Revenge procrastination is, as the article says, a symptom of poor emotional regulation. Our emotions push us towards having leisure/entertainment 24/7 but that is obviously not healthy even for the financially independent. Simultaneously, there is an ever-expanding universe of things to experience/study/engage with so there will always be reasons to feel that your obligations are causing you to miss out on life. So the emotional regulation is about accepting that you won't be able to do everything in life and making conscious decisions and sacrifices about what is important to you.

Uncharitable take:

Any article about revenge procrastination that doesn't include a call to action about legislating massive PTO minimums or a 30-hour workweek is an element of the ongoing class war. Convince labor that their struggles are internal and they'll never organize against you. That there is little political will to expand workers' rights or benefits suggests that capital is in a dominating position in the battlefield of public opinion.

>How to avoid revenge bedtime procrastination

>...

>Think about—and potentially write down—how this behavior harms you.

As always, the truth is somewhere in-between.



This articulates well why the tone of this article irritates me so much.

> Furthermore, revenge bedtime procrastination is also associated with the concept of deliberate procrastination, which in this context occurs when people intentionally delay going to sleep, because they feel that they deserve some time for themselves.

People do deserve time for themselves. To frame that as a feeling that people have rather than a basic need is insulting, like “people feel that they need human contact”, or “people feel that they need regular sleep”.
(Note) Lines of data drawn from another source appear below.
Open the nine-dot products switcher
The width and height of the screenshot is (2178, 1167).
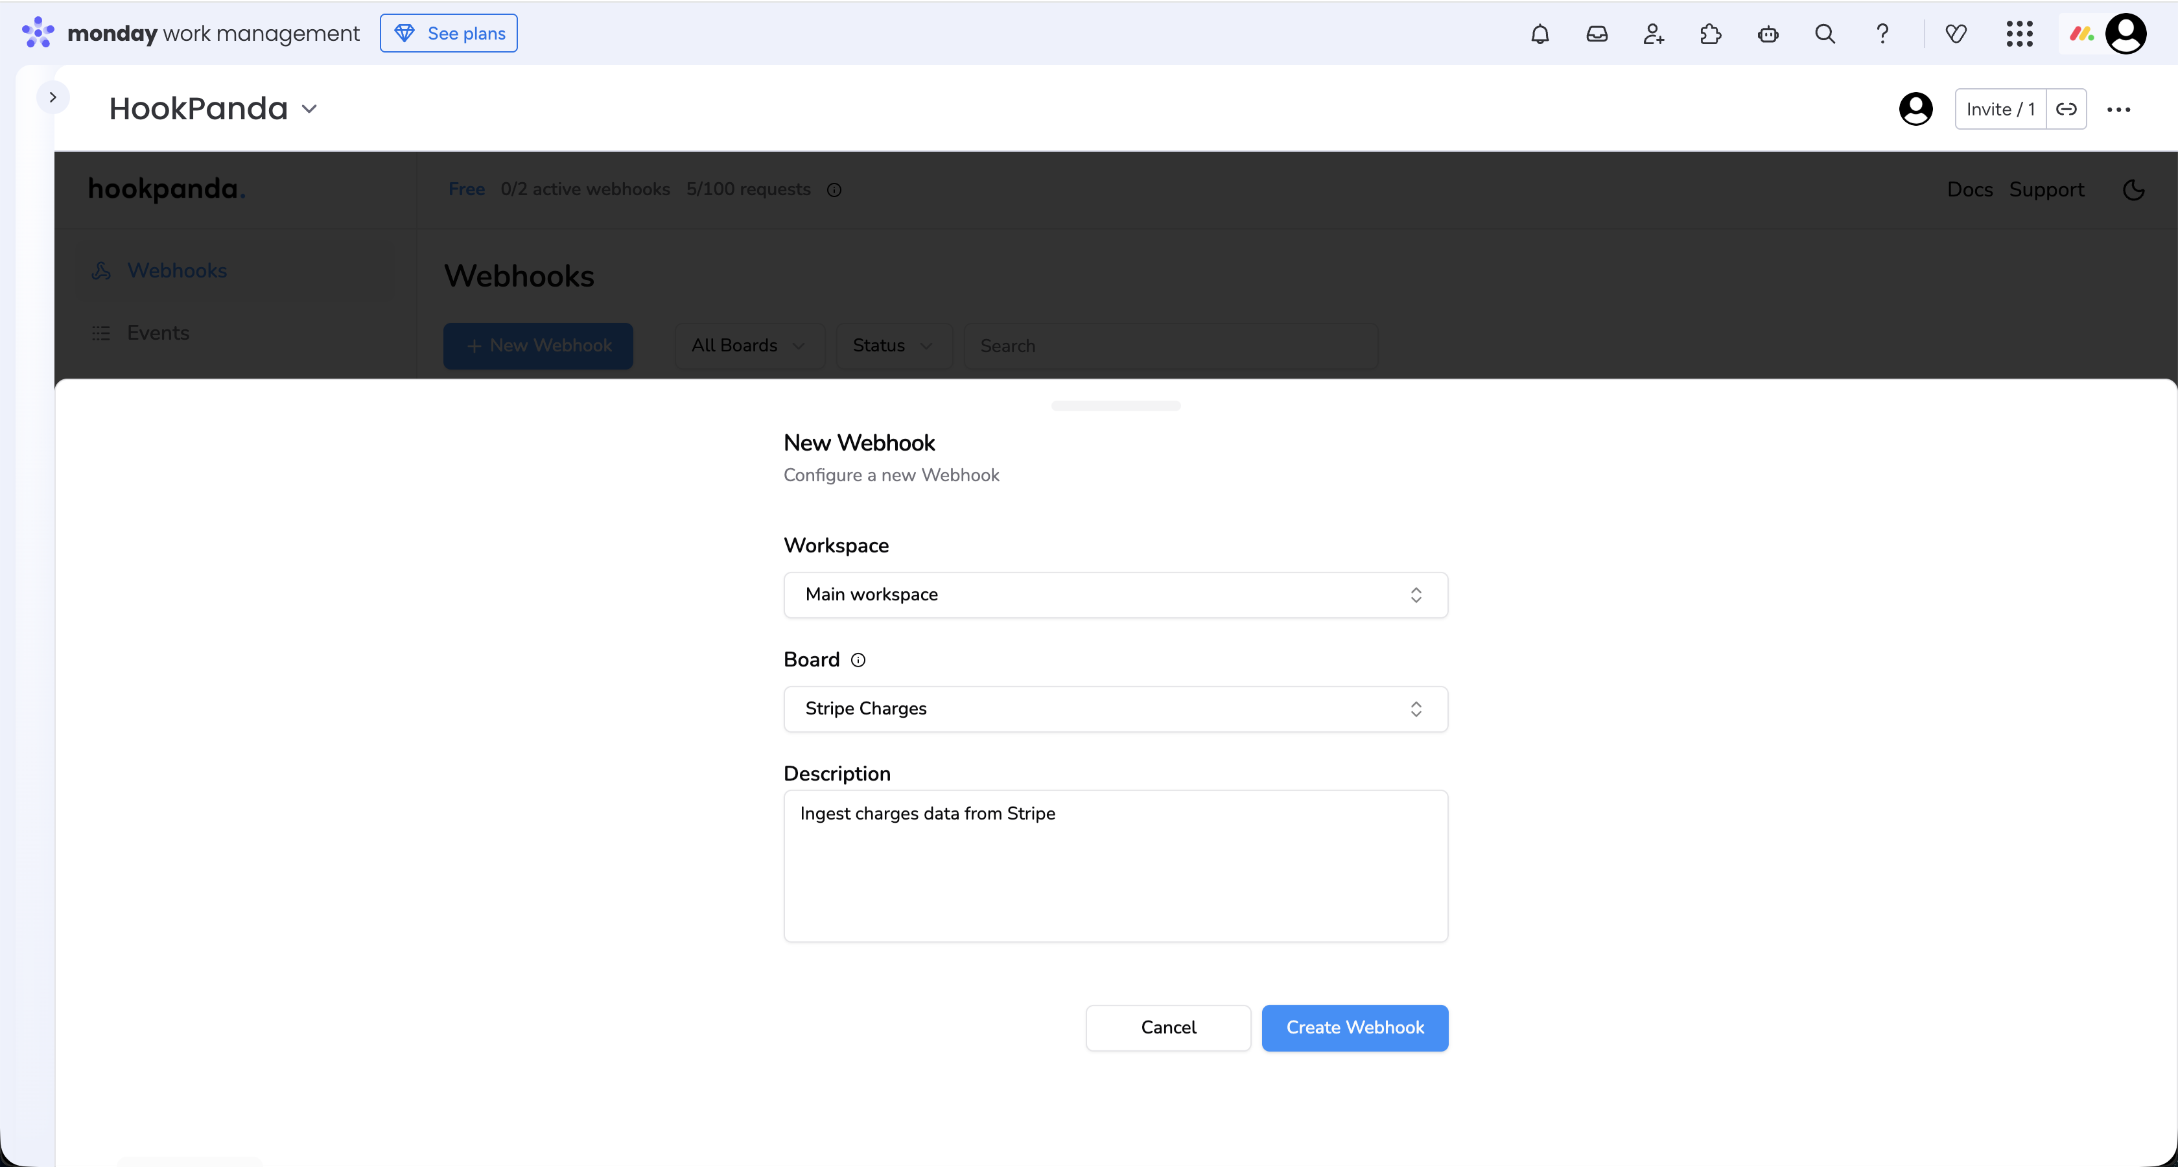click(x=2019, y=34)
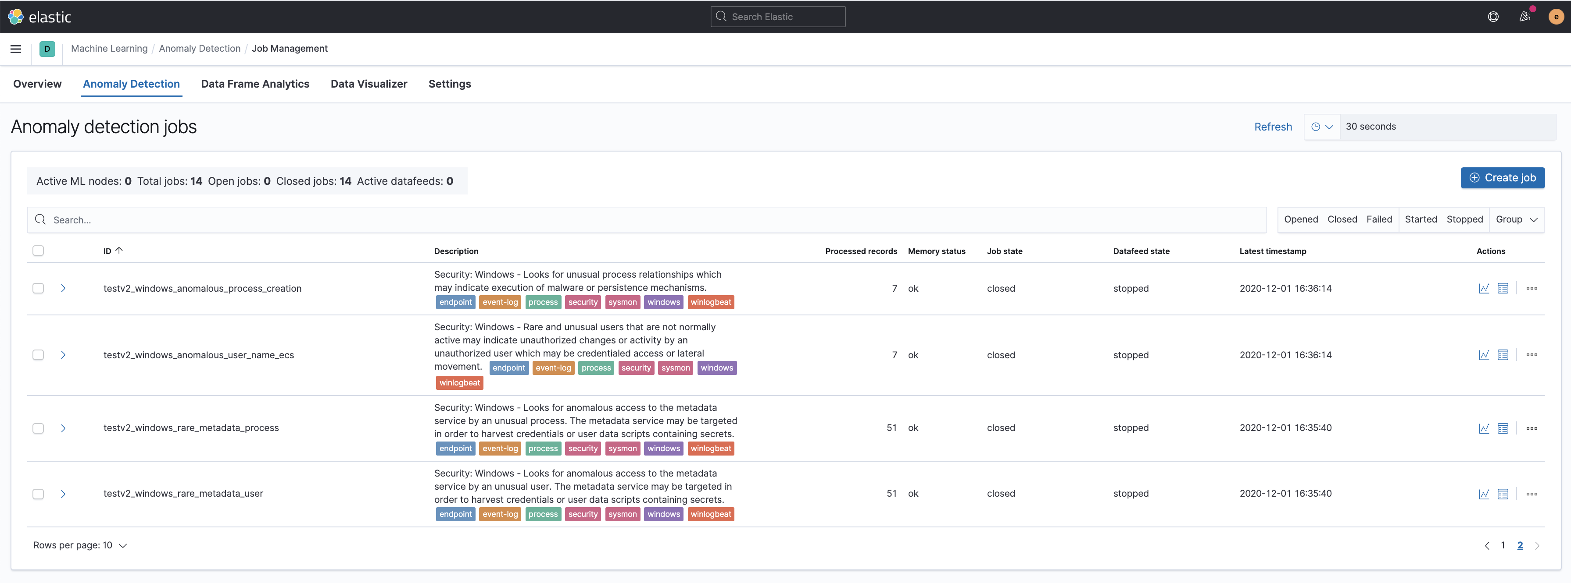The width and height of the screenshot is (1571, 583).
Task: Open the hamburger navigation menu
Action: pos(16,49)
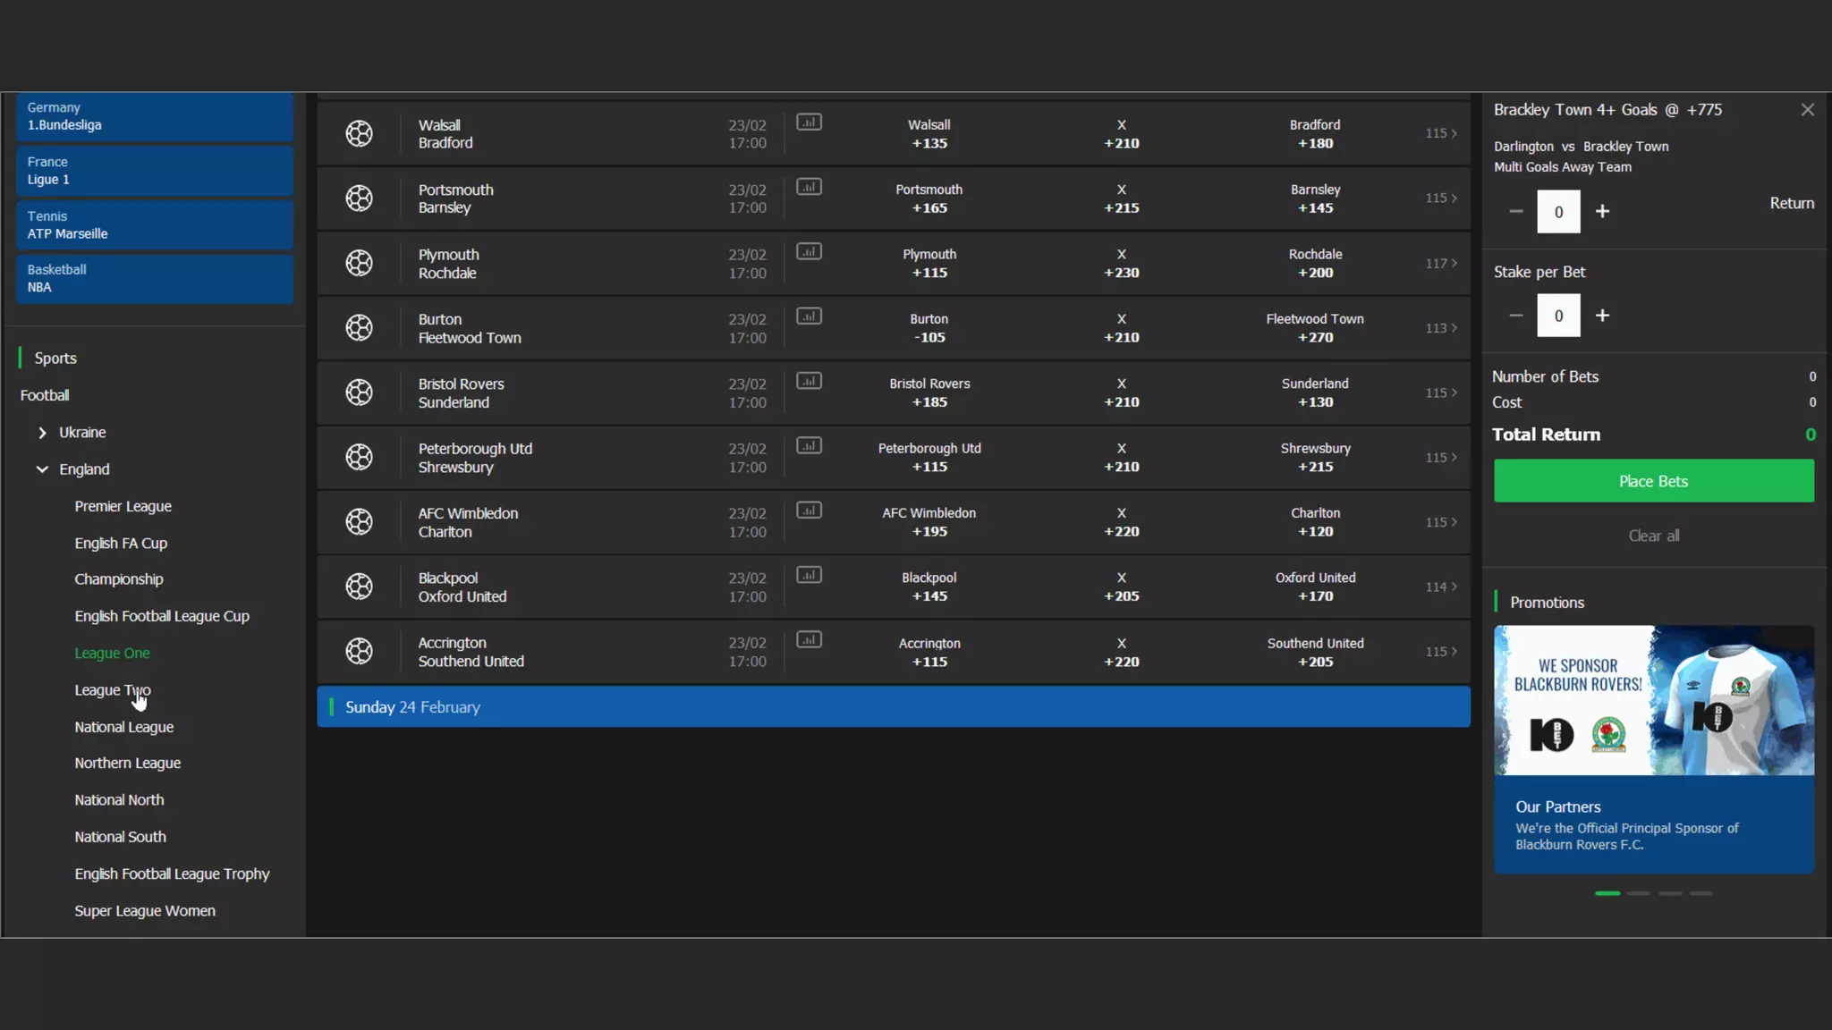Click the Stake per Bet input field
Viewport: 1832px width, 1030px height.
click(x=1558, y=316)
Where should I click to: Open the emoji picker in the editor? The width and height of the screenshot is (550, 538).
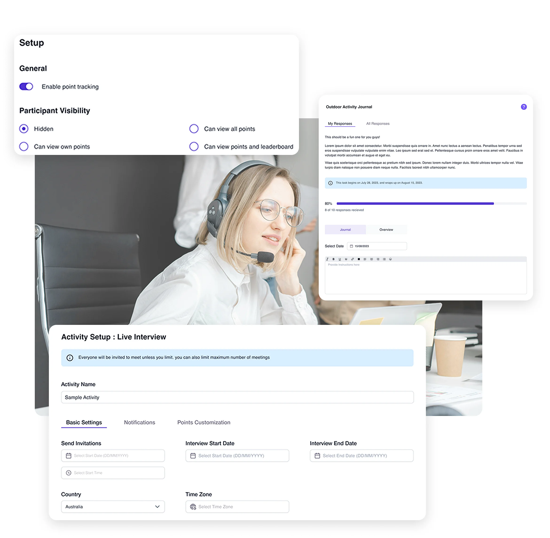391,259
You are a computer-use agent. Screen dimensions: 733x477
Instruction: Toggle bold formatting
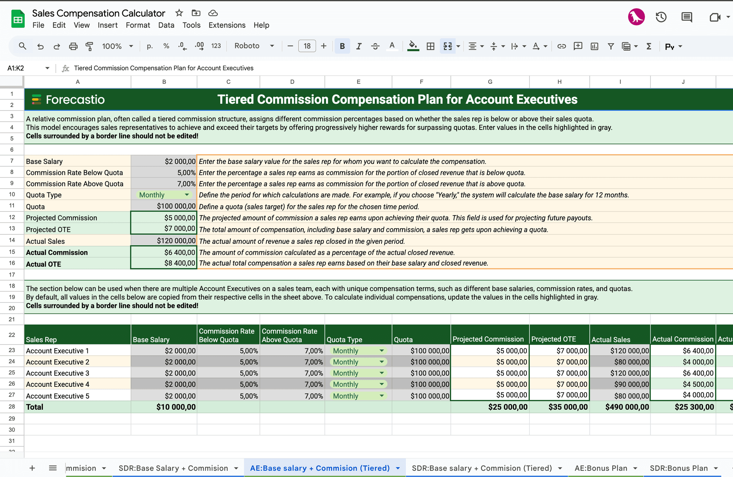[x=342, y=46]
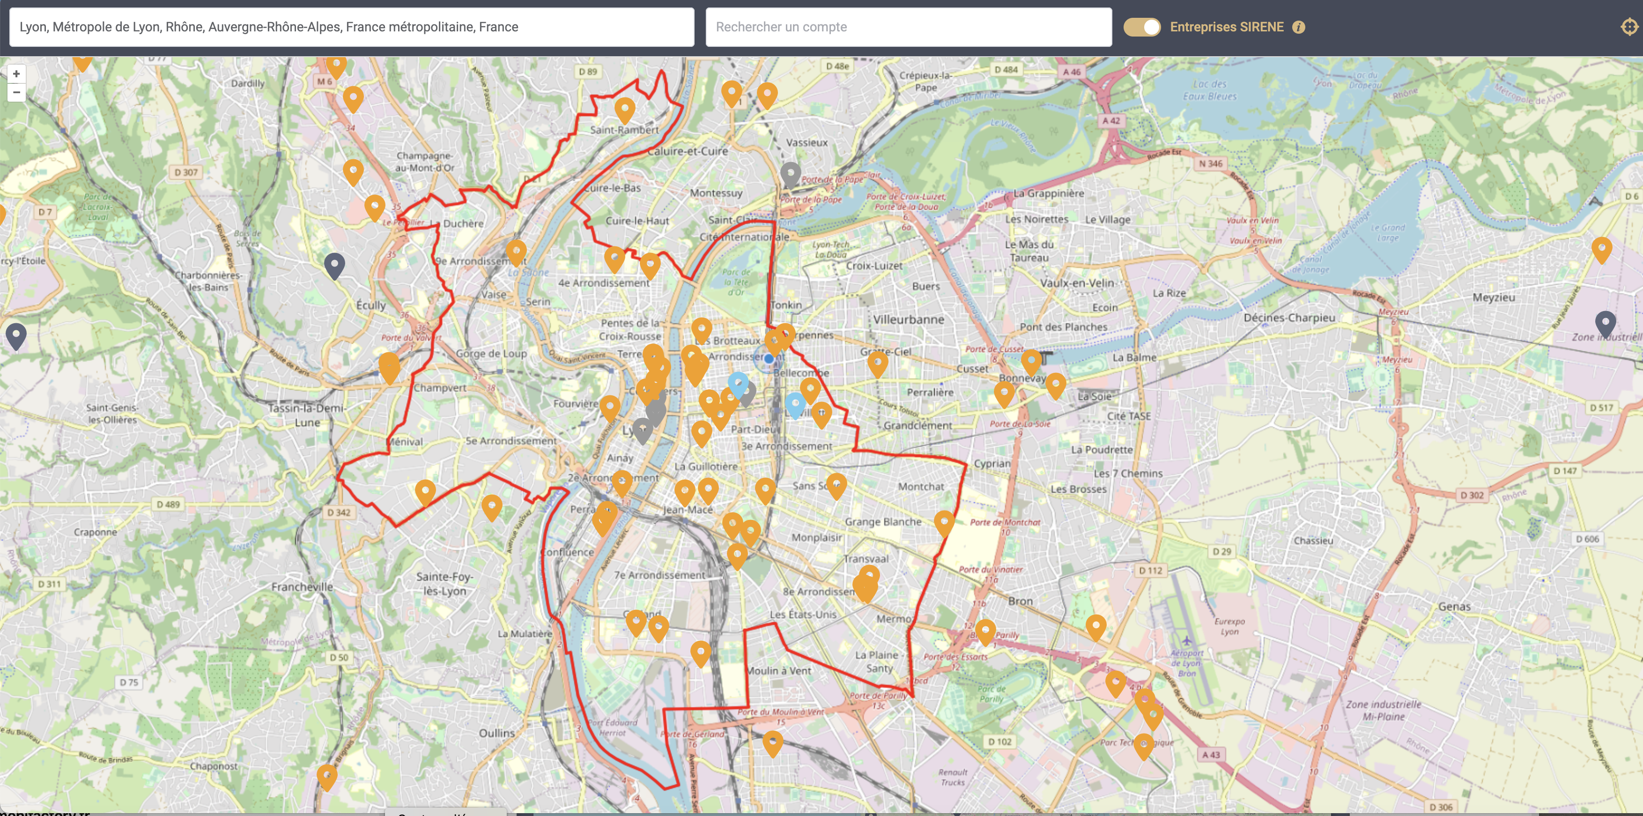The image size is (1643, 816).
Task: Click the SIRENE info icon
Action: (1299, 27)
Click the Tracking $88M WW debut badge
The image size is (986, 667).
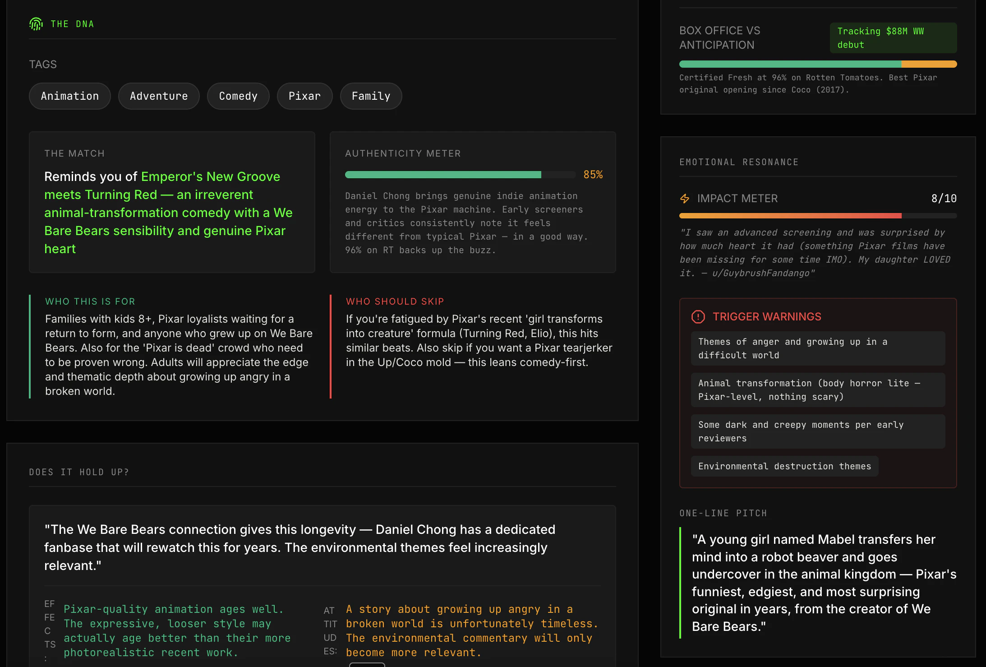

Sure, spending hours on social media is a luxury (and a waste of time) rather than a human right, but it’s absurd to imply that someone who literally does nothing but work and meet others’ needs has an emotional problem for wanting a pocket of time to use as they choose.


Yup, there has to be something beyond work and parenting (if not, they’ll probably both suffer in the long term).


報復性熬夜 is the Chinese source of this.

A place were 996 is also thrown around a lot. That's 9am to 9pm 6 days a week.


> massive PTO minimums or a 30-hour workweek

and WFH.

i stopped staying up until 3am+ and coming into work dead tired when i started WFH full time.

still didn't cure all my insomnia issues, but stopped the entirely self-inflicted ones.


>Any article about revenge procrastination that doesn't include a call to action about legislating massive PTO minimums or a 30-hour workweek is an element of the ongoing class war. Convince labor that their struggles are internal and they'll never organize against you

Do you think eg. Waren Buffet paid for this article to be written? And do you have any data that show that people who work are more affected by the issue in the article than people who don't (eg. highschoolers?)


Yeah, I'm not for mindless consumption of social media designed to make you addicted, but this article really feels like the medicalization of what would be described before as a slave revolt.

Playfulness isn't even a basic human traits, it's an animal trait, and yet the lack of any consideration in this article on whether the work/life balance might truly be unhealthy and people just need a breather sometimes, this feels truly sociopathic.


It's because they're trying to sell the reader their services. If it's a solvable medical problem then these guys can help, for a fee.